*About this exercise*
Continue the passage on the 1833 Force Bill, the text that comes before the items, from its last sentence onward.

*Passage provided*
The Force Bill, formally titled "An Act further to provide for the collection of duties on imports", (1833), refers to legislation enacted by the 22nd U.S. Congress on March 2, 1833, during the nullification crisis.

Passed by Congress at the urging of President Andrew Jackson, the Force Bill consisted of eight sections expanding presidential power and was designed to compel the state of South Carolina's compliance with a series of federal tariffs, opposed by John C. Calhoun and other leading South Carolinians. Among other things, the legislation stipulated that the president could, if he deemed it necessary, deploy the U.S. Army to force South Carolina to comply with the law.

The relevant sections of the Force Bill are:
- Section 1 deals with unlawful obstructions to the collections of import duties; by securing ports and harbors for the protection of duty collectors, allowing for the detention of vessels and cargoes to enforce revenue laws, and authorizes the president to use armed forces to protect customs officers and to prevent the unauthorized removal of untaxed vessels and cargo.
- Section 2 expands the jurisdiction of federal courts to cases arising from revenue collections by the U.S. government and allows injured parties in revenue cases to sue in court. It deems property detained by customs officers to be in the custody of the law, subject to disposition by court order only, and criminalizes anyone who circumvents the legal process in regaining detained property as guilty of a misdemeanor.
- Section 5 deals with States, or portions within a state, who employ force, or any other unlawful means, to obstruct the execution of U.S. federal law, or interfere with the process of any federal court. This section authorizes the president to use whatever force necessary to suppress such insurrections, "and to cause the said laws or process to be duly executed".

*Recorded data*
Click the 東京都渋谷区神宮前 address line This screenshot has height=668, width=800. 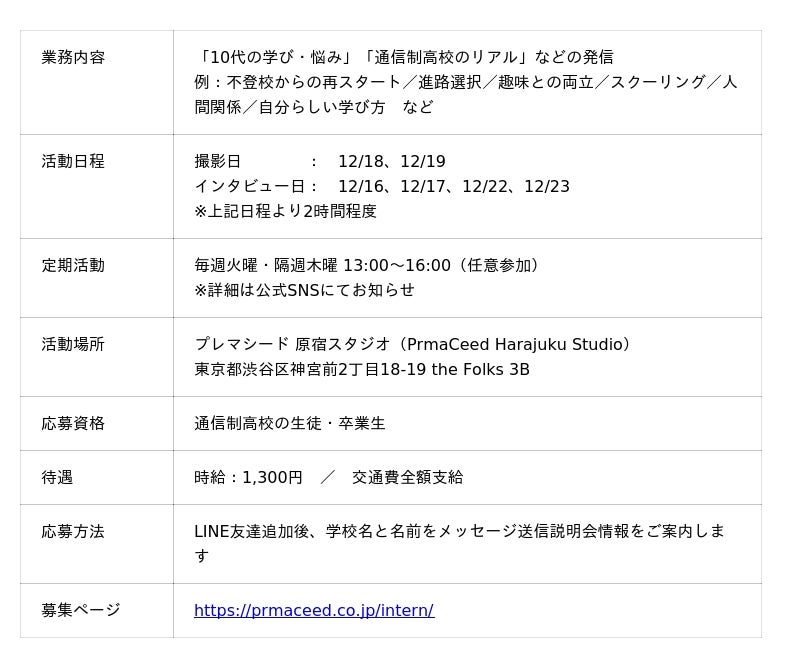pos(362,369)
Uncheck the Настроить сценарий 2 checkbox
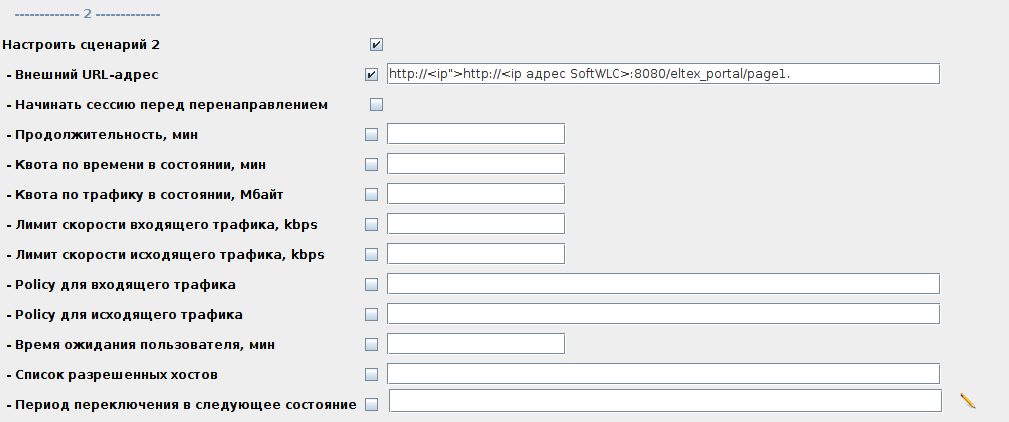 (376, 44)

--

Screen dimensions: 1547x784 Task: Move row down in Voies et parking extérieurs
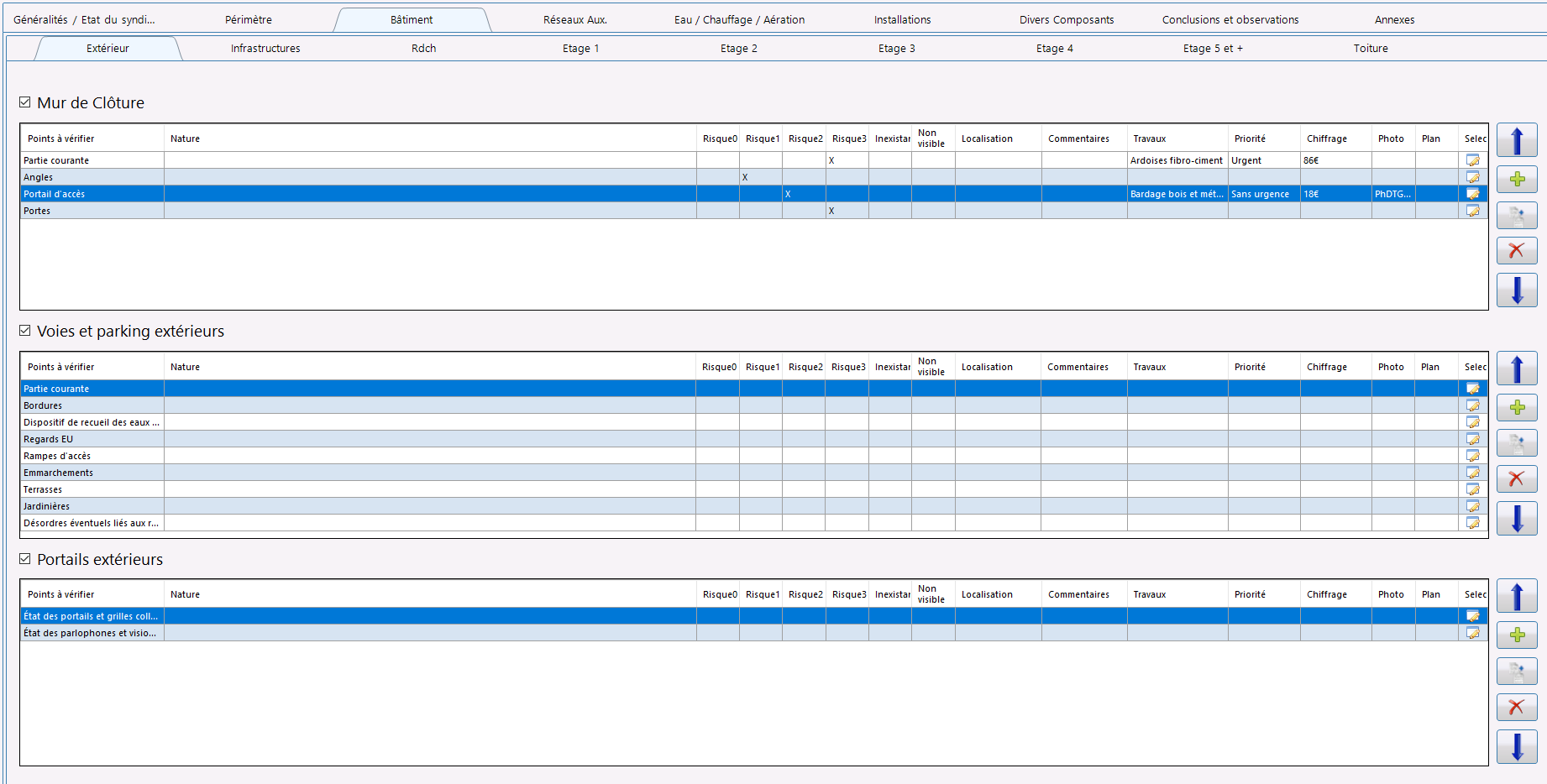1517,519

--

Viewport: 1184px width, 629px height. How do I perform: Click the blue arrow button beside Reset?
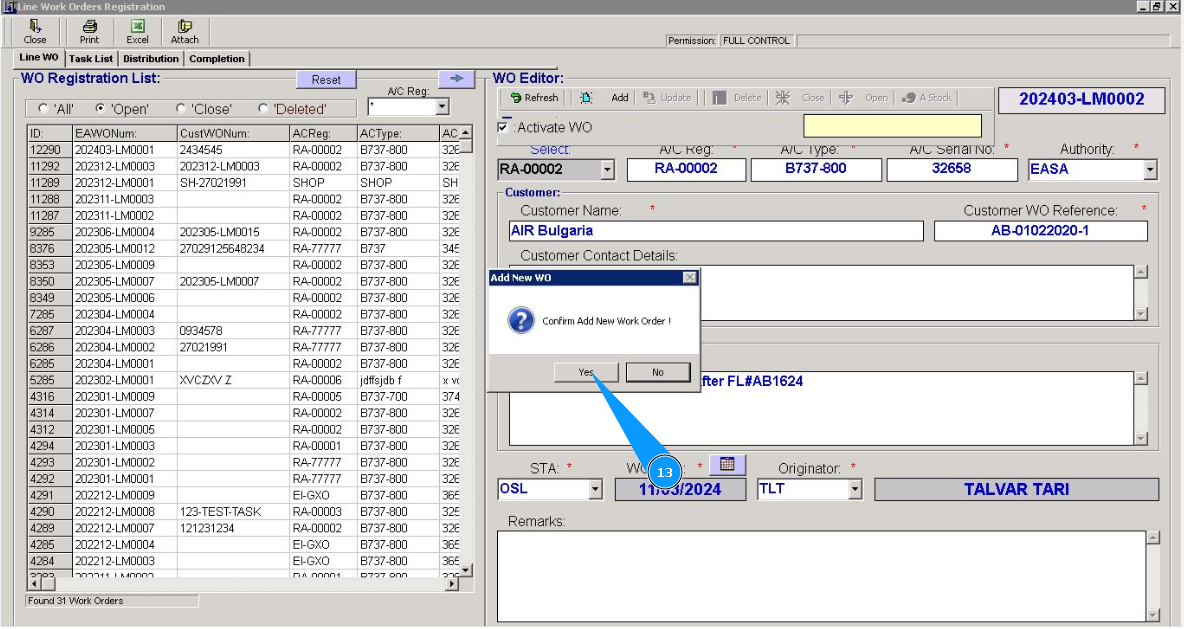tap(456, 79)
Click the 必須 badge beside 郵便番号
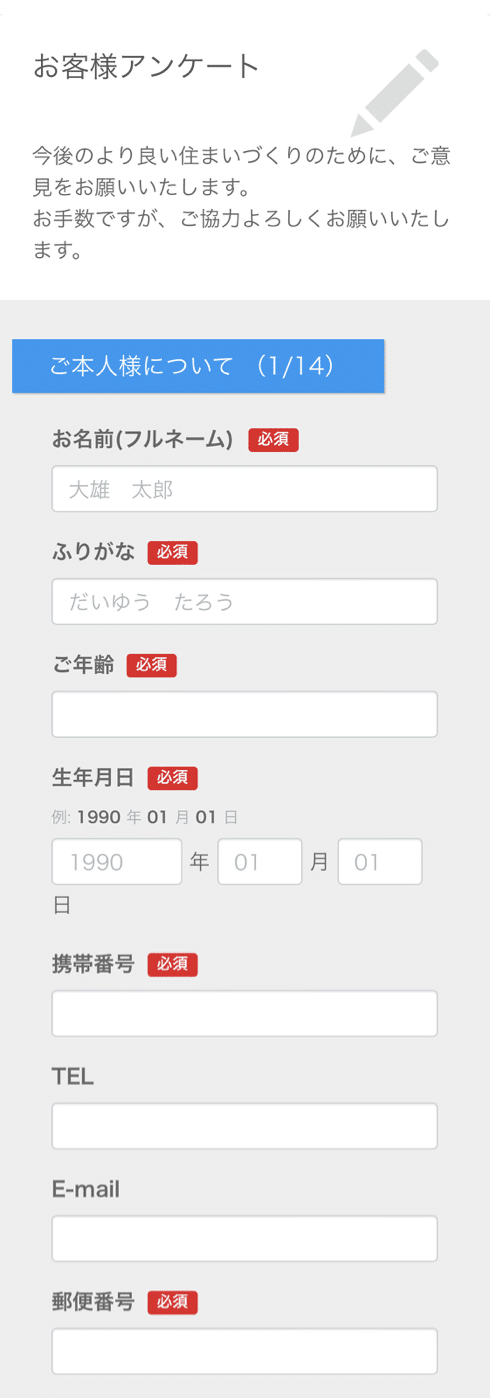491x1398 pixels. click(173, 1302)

*Expected answer*
- Section 6 deals with states that refuse to jail persons imprisoned under federal law. It authorizes U.S. marshals to jail such persons in "other convenient places, within the limits of said state" and to make provisions for this purpose.
- Section 8 is a sunset clause, stating that the "first and fifth sections of this act, shall be in force until the end of the next session of Congress, and no longer."

==Background behind implementation==

South Carolina had been sorely disappointed by negotiations surrounding the Tariffs of 1828 and 1832. The state declared the two acts unconstitutional and refused to collect federal import tariffs. President Andrew Jackson saw the nullification doctrine as being equivalent to treason.

In an early draft of what would eventually become his "Proclamation to the People of South Carolina" on December 10, 1832, Jackson declared to the South Carolina government:

Seduced as you have been, my fellow countrymen by the delusion theories and misrepresentation of ambitious, deluded & designing men, I call upon you in the language of truth, and with the feelings of a Father to retrace your steps. As you value liberty and the blessings of peace blot out from the page of your history a record so fatal to their security as this ordinance will become if it be obeyed. Rally again under the banners of the union whose obligations you in common with all your countrymen have, with an appeal to heaven, sworn to support, and which must be indissoluble as long as we are capable of enjoying freedom. Recollect that the first act of resistance to the laws which have been denounced as void by those who abuse your confidence and falsify your hopes is Treason, and subjects you to all the pains and penalties that are provided for the highest offence against your country. Can (you)...consent to become Traitors? Forbid it Heaven!

Meanwhile, Congress passed the Force Bill, which was enacted on March 2, 1833. It authorized the president to use whatever force he deemed necessary to enforce federal tariffs. As a matter of principle, the South Carolina legislature voted to nullify the Force Bill, but simultaneously, a Compromise Tariff was passed by Congress, defusing the crisis.

While the Force Bill rejected the concept of individual states' rights to nullify federal law or to secede from the Union, this was not universally accepted. It would arise again in the buildup to the American Civil War.